50th Speaker of the House says that the United States may have a red wave in the upcoming midterms

Updated: October 18, 2022 - 8:39pm

The Facts Inside Our Reporter’s Notebook

Former GOP House Speaker Newt Gingrich on Tuesday predicted a Republican 'tsunami' for the midterm elections. 

"What I'm watching is a building of a real tsunami, because it goes from coast to coast," Gingrich said on the John Solomon Reports podcast. "It goes from Maine and New Hampshire and Rhode Island, Connecticut and all the way across to Washington state, Nevada and Arizona." 

Gingrich was elected speaker by the House Republican Conference after the GOP in 2014 gained 54 seats in the lower chamber. Republicans also gained eight Senate seats in an overall electoral rout referred to as the "Republican Revolution."

"You just see race after race where the Republicans are gaining ground, or are actually pulling ahead and moving out," Gingrich said Tuesday, amid new polls that appears to show the GOP regaining momentum with Election Day now just roughly three weeks away. 

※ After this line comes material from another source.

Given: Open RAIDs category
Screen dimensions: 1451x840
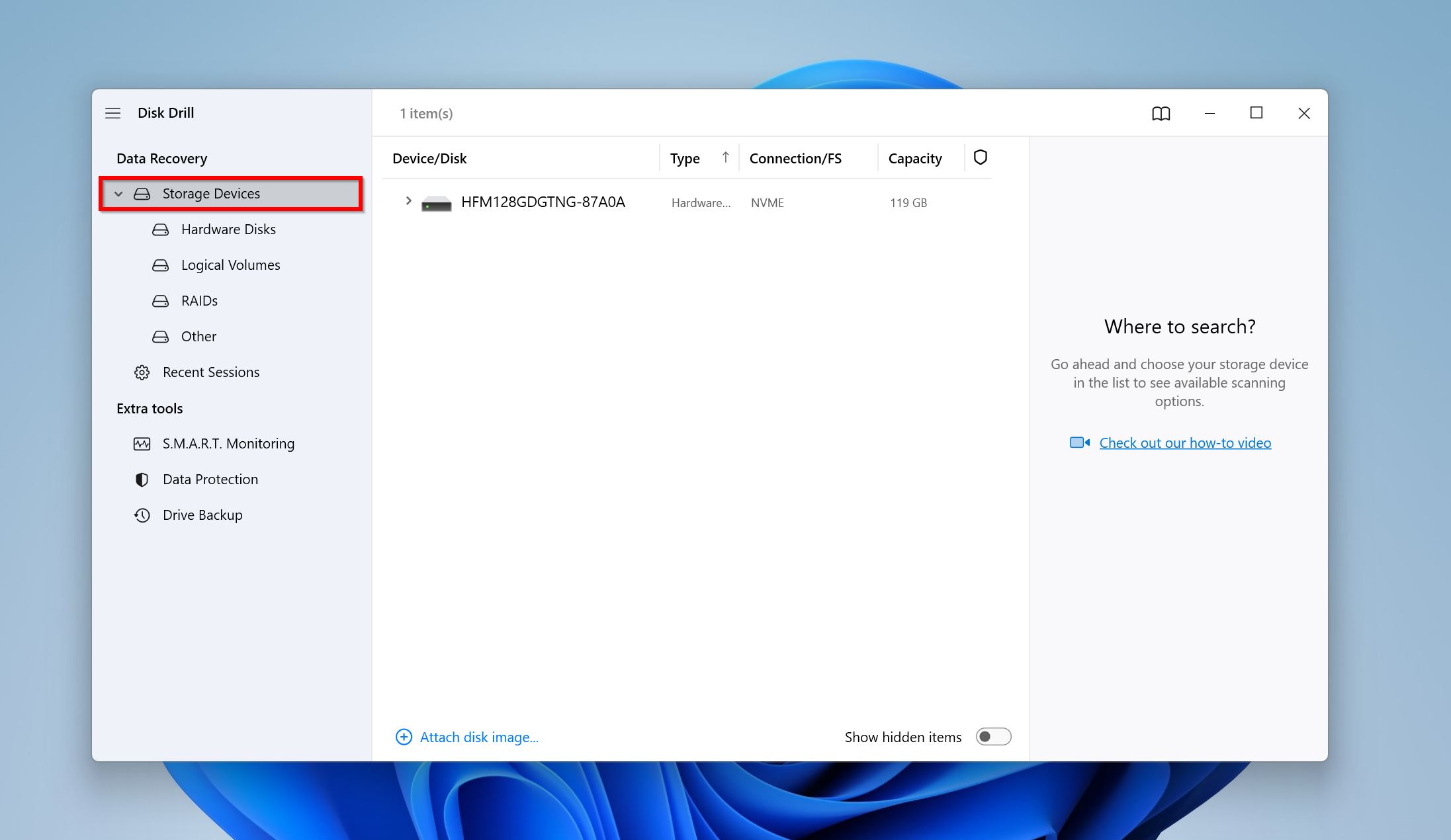Looking at the screenshot, I should tap(199, 301).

The former speaker pointed specifically to races tightening in states that overwhelming in recents years have voted Democrat. 

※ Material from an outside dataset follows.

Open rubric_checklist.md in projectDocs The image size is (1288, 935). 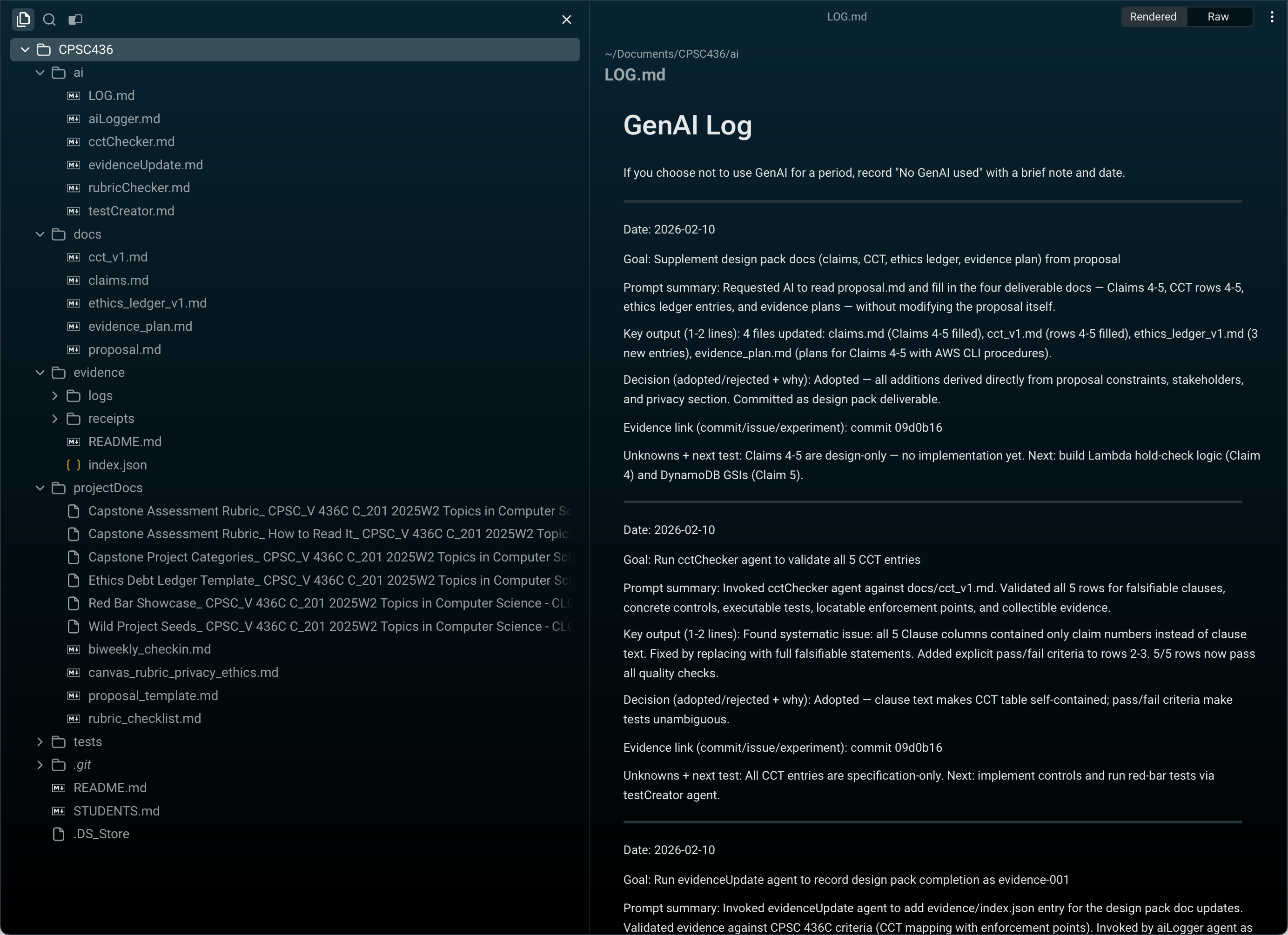[144, 718]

"You see candidates like [Sen. Richard] Blumenthal for example in Connecticut, whom people thought was totally safe, is now in a very, very close five- point race that's getting narrower," Gingrich said.

Gingrich also pointed to the New York gubernatorial race in which GOP nominee Rep. Lee Zeldin now trails incumbent Democrat Gov. Kathy Hochul by single digits, according to new polling.

He also noted that Zeldin went from slightly behind to basically even with Hochul after two people were recently shot in front of his Long Island home while his teenage daughters were studying inside, perhaps signaling to voters that increases in urban crime across the country can eventually reach anybody's front door.  

Gingrich also argued that other key, Election Day issues will be parents' demand for more transparency in their children's public school curriculum and some school leaders appearing to go beyond accepting students' desire to identify with their preferred gender to fostering such transitions.

"I think the notion of parents rights vs. the teachers union and the notion of protecting children from what I think is in effect child abuse" are key, he said. "You have a cult of transgenderism, which is really a cult in a religious sense. I think this is going to become a major issue because for some reason on the left, this has become a fetish.

"They just have an absolute passion for maximizing the number of people who go through a transgender process."